Kon Karapanagiotidis
Founder and CEO of Asylum Seeker Research Centre
My dream is that 50 years from now we have not built tougher borders or higher walls to stop human beings finding safety and freedom but a longer table with a seat for everyone. We have met the challenge of climate change to not create future generations of refugees. And we have a global community where refugees are welcomed with open arms and provided with protection, safety and opportunity, simply for being human.
I hope we no longer follow the drumbeat of racism and fear that betrays our hearts and moral compass and we awaken the best of us – an us that sees and affirms what unites us, celebrates our beautiful differences and believes we are all equal, we all matter and that we must all be free and safe to have a society worth being part of and proud of.
Damon Gameau
Filmmaker (2040, That Sugar Film) and author
VOICEMAIL SENT: MAY 13, 2071. 7.33AM
Hi darlings,
As mum has probably shared with you, my health isn’t heading in the direction we would like and I’m not sure how much time I have left. I know I’m seeing you this weekend, but I just wanted to share some quick reflections so they are recorded somewhere:
Social systems need as much care and respect as ecosystems. Once we took the time to regenerate ourselves and our connections to each other, the landscapes and ecosystems soon followed. The two will always be connected.
Climate change was never a science problem, it was always a human problem. Graphs, data and statistics are useful but lifeless. What matters most are stories. Well-told stories shape culture, and culture then determines what survives, thrives or dies.
The deep bonds of community are built on the foundations of strong local economies. Reversing the cogs of the economic machine away from the global and towards the local was the smartest thing we ever did. Nature is diversity, not monoculture.

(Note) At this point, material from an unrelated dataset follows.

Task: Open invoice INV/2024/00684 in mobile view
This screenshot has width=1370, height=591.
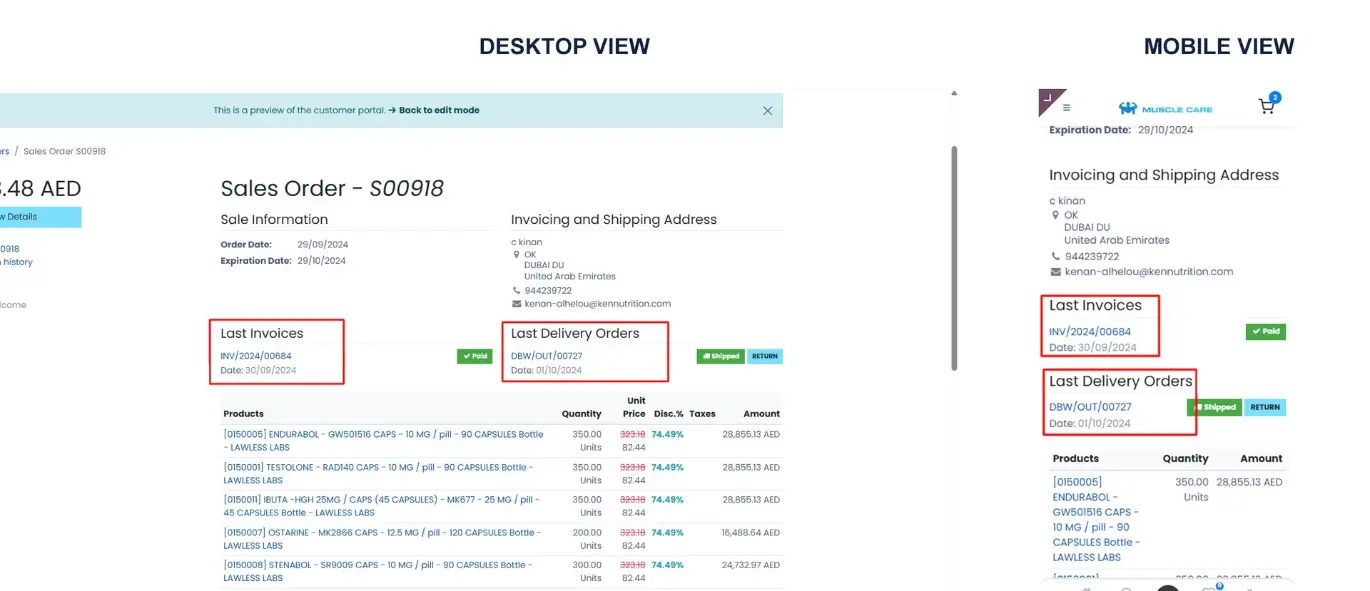Action: tap(1090, 332)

Embracing Indigenous wisdom and teaching our children that the real economy is the living world was an equally smart move.

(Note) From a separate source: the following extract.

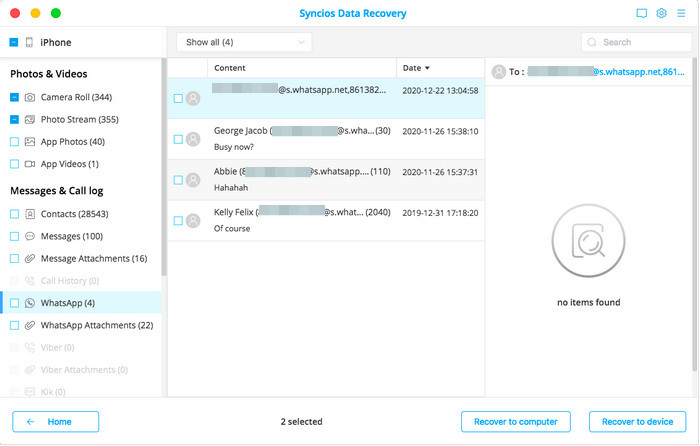Click the Contacts icon in sidebar
Image resolution: width=700 pixels, height=446 pixels.
(x=30, y=214)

Always remember that your moment on this planet is a gift and a privilege. Three hundred years from now, historians will mark the last 50 years as the most extraordinary period for our species. We have transformed energy, transport, agriculture and resource use all in my lifetime. There is still much to be done but this ‘Ecological Revolution’ will dwarf the achievements of the industrial one. People in the future will say, “Imagine living through that time?”